Reinvent Albany testifies at Senate and Assembly hearing on redistricting


Re: Senate and Assembly Must Help Commission Function,
Not Overhaul Redistricting Process

July 15, 2020

Good morning, my name is Tom Speaker, and I am a Policy Analyst for Reinvent Albany. Reinvent Albany advocates for open and accountable government in New York State.  We thank the Senate and Assembly for holding this hearing today on redistricting, the first hearing on this topic for the 2022 cycle.

We call on the legislature to focus their efforts on helping the redistricting commission function properly, rather than on making major structural changes to the redistricting process. While we recognize that the redistricting process needs improvement, the earliest constitutional changes would take effect after voter approval in November 2021,  which would be too far along in the process of drawing district lines.

The first passage of a constitutional amendment would need to be done by the Legislature in the next couple weeks, while the public discussion around redistricting has only started in earnest with this hearing today. Major changes to redistricting policy should only be made after the public has had sufficient time to weigh in. The constitutional amendment passed in 2014 is not perfect, but it was approved by the voters and is the only feasible framework for drawing lines for 2022, given current time limitations.

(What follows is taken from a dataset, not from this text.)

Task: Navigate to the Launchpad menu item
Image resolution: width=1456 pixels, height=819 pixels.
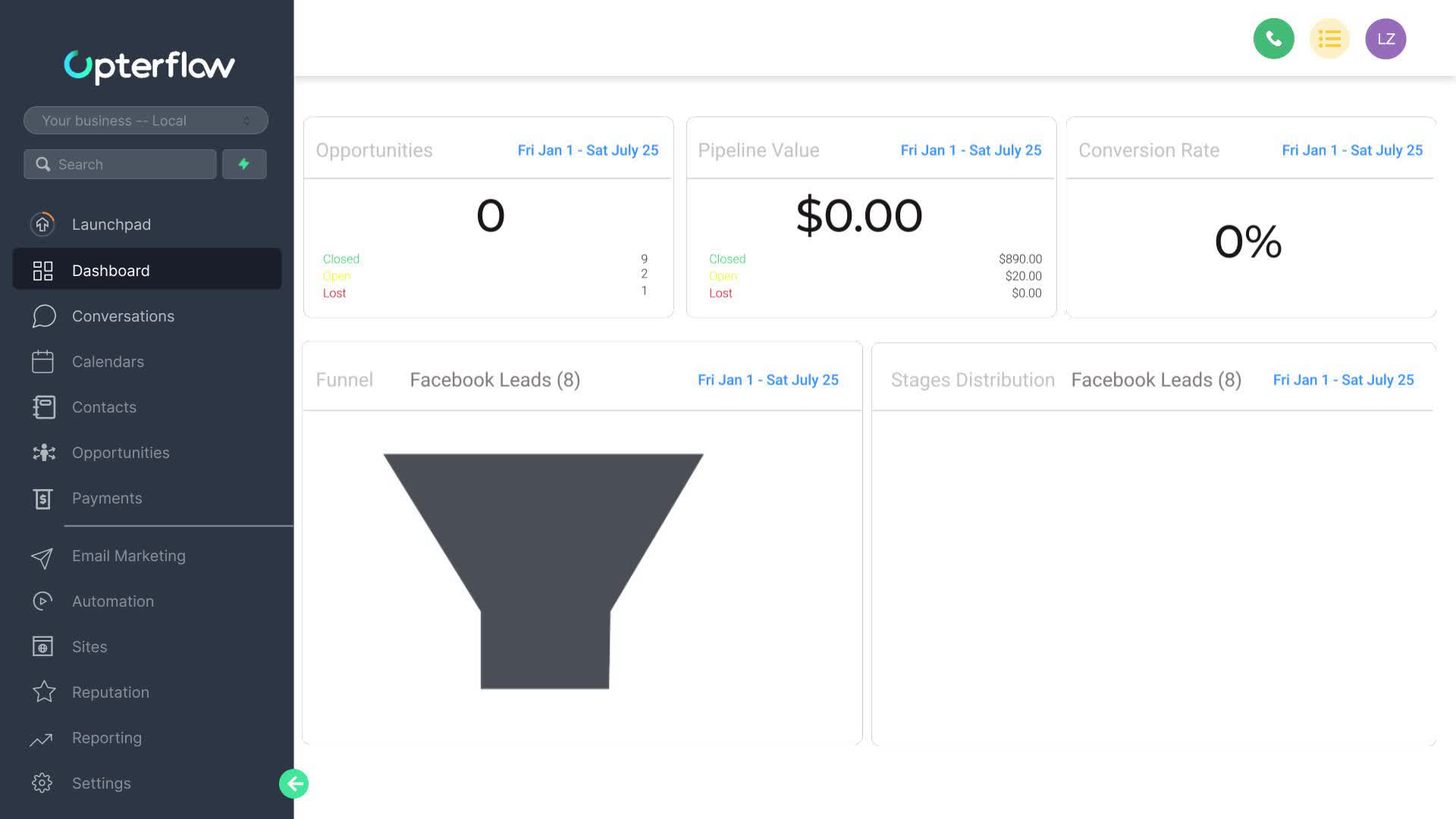Action: click(111, 224)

That said, we believe that statutory changes could and should be made to the redistricting commission’s time frames to address the consolidated June primary date and delays in census collection data related to COVID-19. These ministerial changes can be made via statute and would provide the commission guidance on how to proceed during this cycle while ensuring adequate time for public hearings and review.

We also support the League of Women Voters of New York State’s request to ensure that the commission is fully equipped both with funding and staff. There should also be greater clarity around the application of the Open Meetings Law and Freedom of Information Law to the commission. Lastly, the commission must work to appoint its final two non-affiliated commissioners so that planning can finally begin. It is important for public trust that the commission begin its work soon and lay out an open roadmap for how this redistricting cycle will unfold.

While discussion of changes is warranted, we believe that these issues should be considered when there is more time for thoughtful public discussion and review. Changing redistricting midstream would be disruptive and potentially damage public confidence in the process. Consideration of larger structural changes should only be made with more time for public input.

Thank you for the opportunity to speak today.